I just read, and wrote about, Tristan Strong Punches a Hole in the Sky, by Kwame Mbalia, for a Barnes and Noble Kids Blog post, so I'm not going to do a full review here.  But I want to talk about it here a bit too, since this is my more personal record of book reading.

Wow!  This is so powerful, and sad, and important, and funny (in places), and the sort of book one wants to give to kids Right Now.

Tristan's grief over his best friend's death, and the way he blames himself for it, and his sense of failure for loosing his first boxing match (I was cross at his dad and grandfather for being so clearly disappointed in him) set the stage for his journey into a world of magic and mayhem.  He's carrying a lot of emotional weight with him when he punches the titular hole in the sky, and once he goes through, a whole heap more is piled on him.

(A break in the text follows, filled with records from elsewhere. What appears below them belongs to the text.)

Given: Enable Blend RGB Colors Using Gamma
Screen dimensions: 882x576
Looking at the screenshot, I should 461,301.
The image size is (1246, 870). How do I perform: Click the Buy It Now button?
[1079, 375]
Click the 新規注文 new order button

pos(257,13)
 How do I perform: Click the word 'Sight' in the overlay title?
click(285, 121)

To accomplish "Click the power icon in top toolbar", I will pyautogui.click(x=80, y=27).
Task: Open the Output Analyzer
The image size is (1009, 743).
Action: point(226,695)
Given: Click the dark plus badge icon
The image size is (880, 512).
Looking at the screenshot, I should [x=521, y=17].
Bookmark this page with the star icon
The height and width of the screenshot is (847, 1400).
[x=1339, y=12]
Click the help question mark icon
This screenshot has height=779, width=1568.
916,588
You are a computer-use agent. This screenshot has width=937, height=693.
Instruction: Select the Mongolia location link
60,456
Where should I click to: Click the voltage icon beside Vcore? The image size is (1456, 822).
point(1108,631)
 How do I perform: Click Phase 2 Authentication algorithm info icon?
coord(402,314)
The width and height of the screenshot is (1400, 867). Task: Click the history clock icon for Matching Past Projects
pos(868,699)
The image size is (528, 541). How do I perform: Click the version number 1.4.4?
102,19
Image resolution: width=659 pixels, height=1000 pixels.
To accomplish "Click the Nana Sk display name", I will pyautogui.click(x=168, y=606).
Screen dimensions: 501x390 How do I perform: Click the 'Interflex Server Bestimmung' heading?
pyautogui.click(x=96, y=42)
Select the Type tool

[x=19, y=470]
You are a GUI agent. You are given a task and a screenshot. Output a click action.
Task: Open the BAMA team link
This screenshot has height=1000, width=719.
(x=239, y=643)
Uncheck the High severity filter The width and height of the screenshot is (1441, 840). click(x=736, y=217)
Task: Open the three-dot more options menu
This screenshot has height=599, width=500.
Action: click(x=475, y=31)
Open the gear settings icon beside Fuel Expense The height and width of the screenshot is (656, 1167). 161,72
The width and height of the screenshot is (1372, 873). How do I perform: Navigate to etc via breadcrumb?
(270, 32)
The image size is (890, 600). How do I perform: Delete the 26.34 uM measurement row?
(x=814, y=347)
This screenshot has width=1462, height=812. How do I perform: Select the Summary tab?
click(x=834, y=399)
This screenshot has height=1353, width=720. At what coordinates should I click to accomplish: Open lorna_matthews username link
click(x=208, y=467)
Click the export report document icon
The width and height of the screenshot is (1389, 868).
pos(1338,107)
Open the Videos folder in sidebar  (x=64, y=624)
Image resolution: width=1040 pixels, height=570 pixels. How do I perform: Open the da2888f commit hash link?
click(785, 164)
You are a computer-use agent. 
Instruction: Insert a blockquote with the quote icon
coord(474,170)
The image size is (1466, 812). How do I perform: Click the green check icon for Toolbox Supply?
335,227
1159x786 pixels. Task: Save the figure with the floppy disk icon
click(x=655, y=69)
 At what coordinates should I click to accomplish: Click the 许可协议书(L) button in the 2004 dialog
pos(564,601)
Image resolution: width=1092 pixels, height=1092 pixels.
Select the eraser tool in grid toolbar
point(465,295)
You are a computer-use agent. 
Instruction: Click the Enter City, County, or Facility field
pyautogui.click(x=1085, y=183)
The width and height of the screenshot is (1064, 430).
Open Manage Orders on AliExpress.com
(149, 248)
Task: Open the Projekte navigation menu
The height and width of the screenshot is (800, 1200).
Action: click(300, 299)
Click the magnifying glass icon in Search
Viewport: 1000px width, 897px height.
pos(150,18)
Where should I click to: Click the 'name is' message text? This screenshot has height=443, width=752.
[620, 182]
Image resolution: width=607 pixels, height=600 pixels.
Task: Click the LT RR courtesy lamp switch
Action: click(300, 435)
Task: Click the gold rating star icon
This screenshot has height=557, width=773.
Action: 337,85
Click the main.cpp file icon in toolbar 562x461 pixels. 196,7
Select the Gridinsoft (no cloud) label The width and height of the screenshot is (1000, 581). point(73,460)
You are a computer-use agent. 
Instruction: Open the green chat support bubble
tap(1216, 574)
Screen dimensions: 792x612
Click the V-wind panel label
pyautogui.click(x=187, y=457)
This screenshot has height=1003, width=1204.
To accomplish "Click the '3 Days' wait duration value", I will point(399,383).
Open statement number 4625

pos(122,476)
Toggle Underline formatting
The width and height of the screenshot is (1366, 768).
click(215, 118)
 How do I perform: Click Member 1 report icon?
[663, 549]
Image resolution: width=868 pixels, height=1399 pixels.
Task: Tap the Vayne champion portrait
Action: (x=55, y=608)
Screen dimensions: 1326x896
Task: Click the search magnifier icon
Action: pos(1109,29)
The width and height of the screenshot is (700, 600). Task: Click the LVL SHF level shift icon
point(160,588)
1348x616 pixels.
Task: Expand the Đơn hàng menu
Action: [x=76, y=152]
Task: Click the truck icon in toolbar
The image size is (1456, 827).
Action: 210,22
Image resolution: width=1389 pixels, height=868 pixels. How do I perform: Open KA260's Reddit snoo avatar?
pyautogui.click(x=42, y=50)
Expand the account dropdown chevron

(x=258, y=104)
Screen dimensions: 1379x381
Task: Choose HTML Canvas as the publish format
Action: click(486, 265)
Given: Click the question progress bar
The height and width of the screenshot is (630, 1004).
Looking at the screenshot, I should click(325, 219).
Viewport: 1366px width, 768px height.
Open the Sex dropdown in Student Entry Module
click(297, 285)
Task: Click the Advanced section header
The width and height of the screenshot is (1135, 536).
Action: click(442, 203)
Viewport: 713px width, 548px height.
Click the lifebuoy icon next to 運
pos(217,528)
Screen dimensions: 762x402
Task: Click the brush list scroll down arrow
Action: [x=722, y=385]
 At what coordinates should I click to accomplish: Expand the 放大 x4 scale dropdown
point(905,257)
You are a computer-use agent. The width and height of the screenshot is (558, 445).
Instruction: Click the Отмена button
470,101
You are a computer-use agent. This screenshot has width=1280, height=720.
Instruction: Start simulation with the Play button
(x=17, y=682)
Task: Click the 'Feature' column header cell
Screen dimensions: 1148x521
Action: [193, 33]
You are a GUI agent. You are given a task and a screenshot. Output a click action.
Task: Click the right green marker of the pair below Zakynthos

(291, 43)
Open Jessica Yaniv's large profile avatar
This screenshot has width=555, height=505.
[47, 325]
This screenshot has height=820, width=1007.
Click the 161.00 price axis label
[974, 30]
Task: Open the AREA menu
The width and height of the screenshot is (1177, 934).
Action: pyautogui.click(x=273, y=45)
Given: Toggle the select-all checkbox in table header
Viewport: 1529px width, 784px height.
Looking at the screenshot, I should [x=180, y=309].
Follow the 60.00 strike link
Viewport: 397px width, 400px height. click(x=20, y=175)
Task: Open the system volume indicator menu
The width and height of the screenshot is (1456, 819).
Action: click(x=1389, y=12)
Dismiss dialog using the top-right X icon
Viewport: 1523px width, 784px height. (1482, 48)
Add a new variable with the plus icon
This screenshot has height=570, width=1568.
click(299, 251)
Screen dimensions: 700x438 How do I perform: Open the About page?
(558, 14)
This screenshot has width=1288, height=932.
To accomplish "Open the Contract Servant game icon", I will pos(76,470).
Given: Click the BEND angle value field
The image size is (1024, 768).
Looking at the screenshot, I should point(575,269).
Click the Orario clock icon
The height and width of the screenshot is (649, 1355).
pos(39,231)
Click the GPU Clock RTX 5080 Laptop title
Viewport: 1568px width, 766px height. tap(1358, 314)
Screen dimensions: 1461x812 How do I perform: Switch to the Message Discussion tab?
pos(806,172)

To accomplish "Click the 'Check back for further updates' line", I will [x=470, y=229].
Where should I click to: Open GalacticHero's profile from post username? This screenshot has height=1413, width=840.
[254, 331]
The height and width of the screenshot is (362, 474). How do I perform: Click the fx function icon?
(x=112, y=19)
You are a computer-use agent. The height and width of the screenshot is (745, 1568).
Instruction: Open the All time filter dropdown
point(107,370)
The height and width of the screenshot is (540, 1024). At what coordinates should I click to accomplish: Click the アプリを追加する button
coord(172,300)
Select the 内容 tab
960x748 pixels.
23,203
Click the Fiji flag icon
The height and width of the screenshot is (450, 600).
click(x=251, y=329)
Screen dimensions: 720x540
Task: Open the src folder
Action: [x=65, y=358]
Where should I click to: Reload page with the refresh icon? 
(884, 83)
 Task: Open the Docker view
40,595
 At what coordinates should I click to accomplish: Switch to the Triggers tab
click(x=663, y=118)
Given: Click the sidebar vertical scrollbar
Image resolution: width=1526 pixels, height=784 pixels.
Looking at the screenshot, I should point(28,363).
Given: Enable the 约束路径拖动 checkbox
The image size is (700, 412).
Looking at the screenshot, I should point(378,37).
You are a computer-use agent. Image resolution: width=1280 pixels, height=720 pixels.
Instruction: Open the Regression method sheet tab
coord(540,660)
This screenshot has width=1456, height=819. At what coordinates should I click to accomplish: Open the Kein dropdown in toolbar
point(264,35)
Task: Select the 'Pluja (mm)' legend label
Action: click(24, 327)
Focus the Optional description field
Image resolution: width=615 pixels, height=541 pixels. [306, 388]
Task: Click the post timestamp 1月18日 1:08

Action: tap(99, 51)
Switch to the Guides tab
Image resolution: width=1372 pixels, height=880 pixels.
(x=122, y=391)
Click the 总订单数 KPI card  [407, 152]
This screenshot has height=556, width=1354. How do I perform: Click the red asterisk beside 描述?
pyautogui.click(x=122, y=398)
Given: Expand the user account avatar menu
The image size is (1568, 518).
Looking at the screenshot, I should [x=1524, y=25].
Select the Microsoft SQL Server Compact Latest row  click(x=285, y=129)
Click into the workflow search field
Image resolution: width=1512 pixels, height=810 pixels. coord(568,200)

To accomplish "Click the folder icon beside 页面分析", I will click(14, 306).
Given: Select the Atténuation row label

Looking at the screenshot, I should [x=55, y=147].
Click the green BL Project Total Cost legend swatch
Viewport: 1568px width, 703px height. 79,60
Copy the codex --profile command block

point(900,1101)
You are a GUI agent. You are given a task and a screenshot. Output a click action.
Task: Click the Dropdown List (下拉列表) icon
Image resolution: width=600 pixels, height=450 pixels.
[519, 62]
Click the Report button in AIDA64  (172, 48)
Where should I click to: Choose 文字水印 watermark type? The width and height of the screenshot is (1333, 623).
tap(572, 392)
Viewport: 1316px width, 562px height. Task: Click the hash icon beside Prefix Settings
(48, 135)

And it's not just personal weight, but the weight of sad and terrible history. There's the fact that the primary attacking monsters are iron fetterlings, and the land is called Midpass, evoking the Middle Passage, and more along the same lines as the story continues.

But also there are African American god heroes, West African gods, and lots and lots of story holding everything together.  And it's Tristan's affinity for stories and storytelling, learned from his grandmother, that is his own greatest power (although the magical boxing gloves he gets are pretty darn cool too!).

Looked at more dispassionately, it's a very solid story, with a familiar sort of Riorden-esque feel to it--the hero struggling to figure out just what he's supposed to do, with help, and hindrance, from lots of new characters met along the way.  It moves along at a good pace, and the writing makes everything come vividly to life.

So basically, it lives up to its gorgeous cover!